§ **ACTIVITY**
Retype, without pictures, the line holding "1280x634 pixels. At" and each line below it through the final line.

§ **MATERIAL PROVIDED**
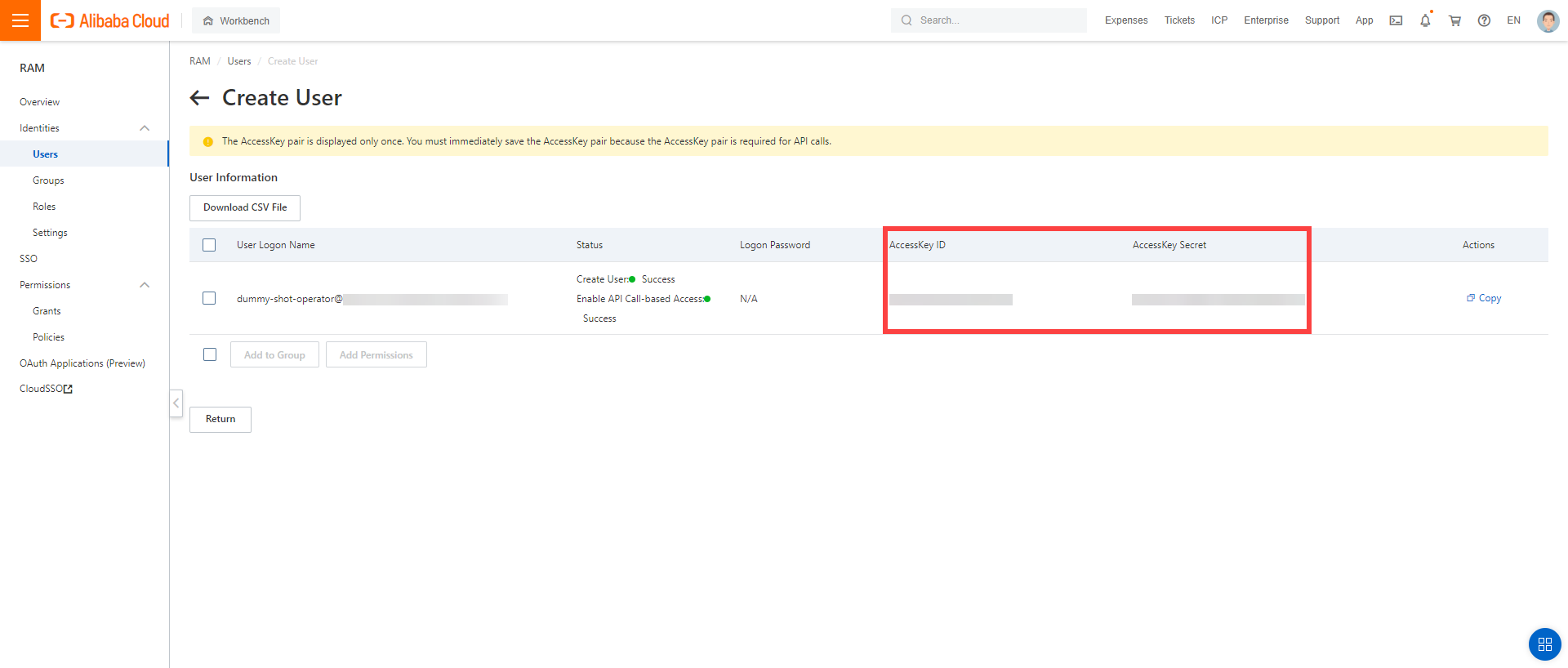The height and width of the screenshot is (668, 1568).
Task: Click the Return button
Action: [220, 419]
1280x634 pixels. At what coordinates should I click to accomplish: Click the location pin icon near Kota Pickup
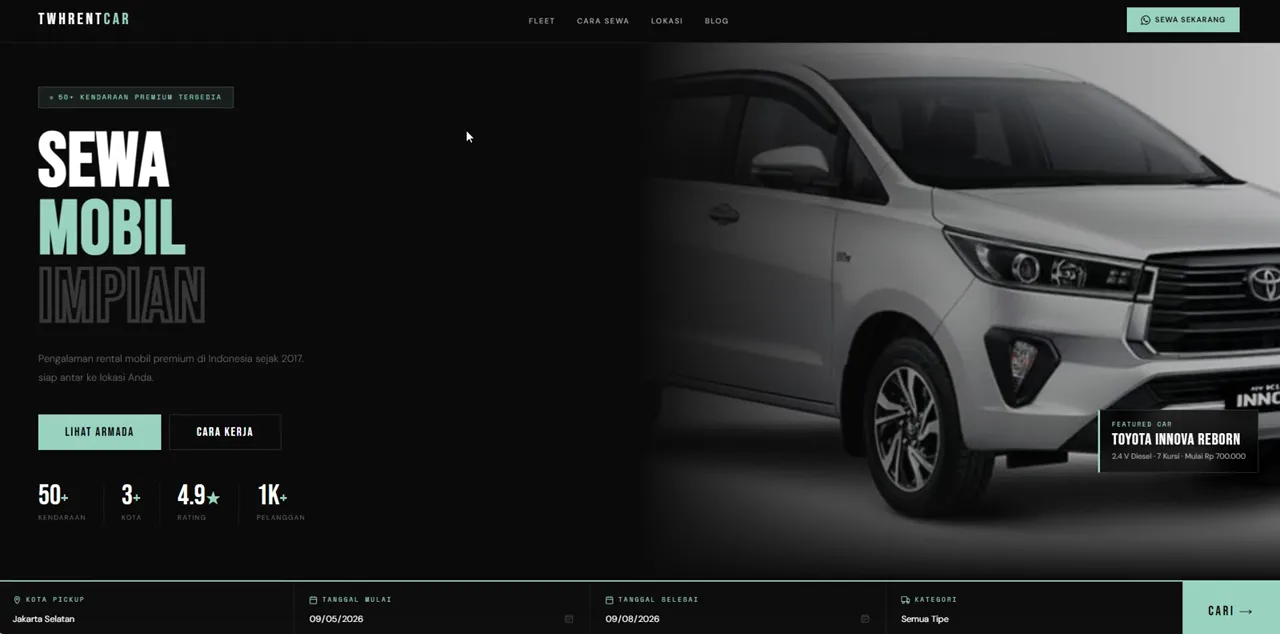(17, 600)
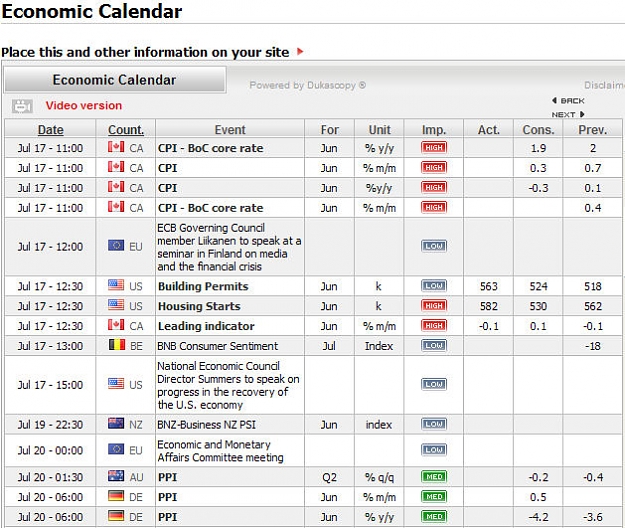Open the Disclaimer link
625x528 pixels.
pos(604,85)
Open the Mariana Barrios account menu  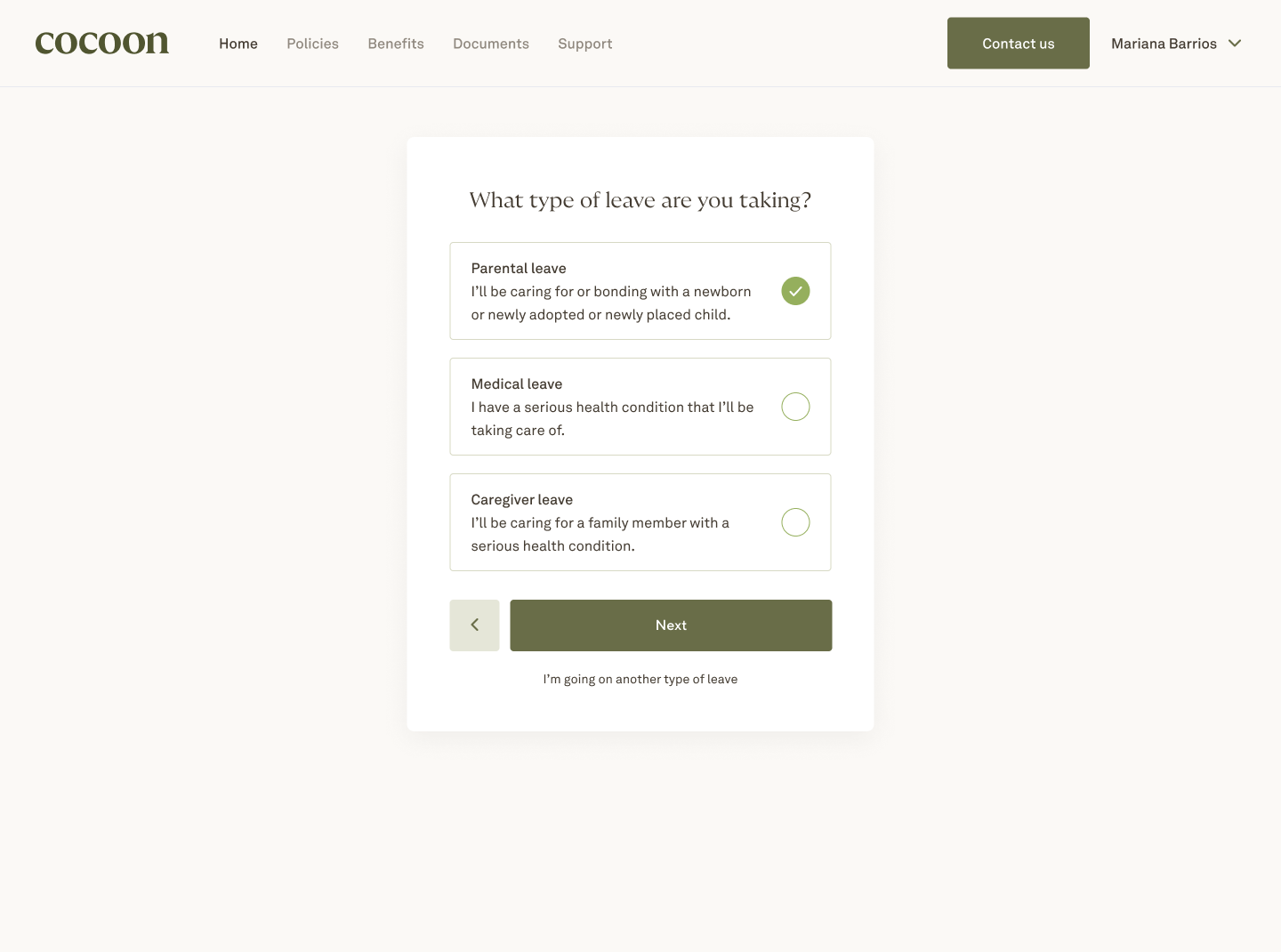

§ **EXERCISE OUTPUT**
1280x634 pixels. At what coordinates should I click to accomplish: Click the location pin icon near Kota Pickup
(17, 600)
Open the Disclaimer link
625x528 pixels.
pos(604,85)
Open the Mariana Barrios account menu  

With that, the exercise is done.